(DATA):

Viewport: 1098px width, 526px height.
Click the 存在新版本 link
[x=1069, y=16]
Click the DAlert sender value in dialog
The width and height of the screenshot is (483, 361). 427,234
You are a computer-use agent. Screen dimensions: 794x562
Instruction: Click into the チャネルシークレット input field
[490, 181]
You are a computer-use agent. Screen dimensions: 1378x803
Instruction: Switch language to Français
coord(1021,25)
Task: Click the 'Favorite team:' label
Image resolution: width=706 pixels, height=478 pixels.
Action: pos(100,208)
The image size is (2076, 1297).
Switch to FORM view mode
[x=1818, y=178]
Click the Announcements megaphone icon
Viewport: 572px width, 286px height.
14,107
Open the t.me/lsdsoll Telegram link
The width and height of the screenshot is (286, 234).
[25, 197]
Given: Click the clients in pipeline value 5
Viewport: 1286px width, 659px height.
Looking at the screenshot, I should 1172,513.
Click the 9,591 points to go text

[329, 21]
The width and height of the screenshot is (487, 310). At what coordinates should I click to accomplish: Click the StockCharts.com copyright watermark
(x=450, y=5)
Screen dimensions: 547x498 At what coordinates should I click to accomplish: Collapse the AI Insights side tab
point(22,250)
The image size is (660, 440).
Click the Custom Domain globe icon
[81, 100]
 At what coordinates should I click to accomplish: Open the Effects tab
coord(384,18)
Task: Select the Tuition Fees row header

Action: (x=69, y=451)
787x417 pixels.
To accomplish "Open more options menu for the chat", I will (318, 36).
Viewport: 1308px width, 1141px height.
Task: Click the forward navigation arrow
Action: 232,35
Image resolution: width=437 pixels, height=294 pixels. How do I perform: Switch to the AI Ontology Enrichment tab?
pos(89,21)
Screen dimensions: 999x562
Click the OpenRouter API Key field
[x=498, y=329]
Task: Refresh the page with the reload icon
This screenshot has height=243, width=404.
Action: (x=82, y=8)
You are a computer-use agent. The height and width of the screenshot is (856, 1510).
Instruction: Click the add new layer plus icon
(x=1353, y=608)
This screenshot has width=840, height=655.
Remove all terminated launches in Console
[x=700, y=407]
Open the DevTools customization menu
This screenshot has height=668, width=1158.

(SET EXERCISE): Copy all of the material above line by line, keeping every character unchanged.

(FULL RESPONSE):
Viewport: 1098px width, 526px height.
Click the 存在新版本 link
[x=1069, y=16]
Click the DAlert sender value in dialog
The width and height of the screenshot is (483, 361). 427,234
You are a computer-use agent. Screen dimensions: 794x562
Instruction: Click into the チャネルシークレット input field
[490, 181]
You are a computer-use agent. Screen dimensions: 1378x803
Instruction: Switch language to Français
coord(1021,25)
Task: Click the 'Favorite team:' label
Image resolution: width=706 pixels, height=478 pixels.
Action: pos(100,208)
The image size is (2076, 1297).
Switch to FORM view mode
[x=1818, y=178]
Click the Announcements megaphone icon
Viewport: 572px width, 286px height.
14,107
Open the t.me/lsdsoll Telegram link
The width and height of the screenshot is (286, 234).
[25, 197]
Given: Click the clients in pipeline value 5
Viewport: 1286px width, 659px height.
Looking at the screenshot, I should 1172,513.
Click the 9,591 points to go text

[329, 21]
The width and height of the screenshot is (487, 310). At what coordinates should I click to accomplish: Click the StockCharts.com copyright watermark
(x=450, y=5)
Screen dimensions: 547x498 At what coordinates should I click to accomplish: Collapse the AI Insights side tab
point(22,250)
The image size is (660, 440).
Click the Custom Domain globe icon
[81, 100]
 At what coordinates should I click to accomplish: Open the Effects tab
coord(384,18)
Task: Select the Tuition Fees row header

Action: (x=69, y=451)
787x417 pixels.
To accomplish "Open more options menu for the chat", I will (318, 36).
Viewport: 1308px width, 1141px height.
Task: Click the forward navigation arrow
Action: 232,35
Image resolution: width=437 pixels, height=294 pixels. How do I perform: Switch to the AI Ontology Enrichment tab?
pos(89,21)
Screen dimensions: 999x562
Click the OpenRouter API Key field
[x=498, y=329]
Task: Refresh the page with the reload icon
This screenshot has height=243, width=404.
Action: (x=82, y=8)
You are a computer-use agent. The height and width of the screenshot is (856, 1510).
Instruction: Click the add new layer plus icon
(x=1353, y=608)
This screenshot has width=840, height=655.
Remove all terminated launches in Console
[x=700, y=407]
Open the DevTools customization menu
This screenshot has height=668, width=1158.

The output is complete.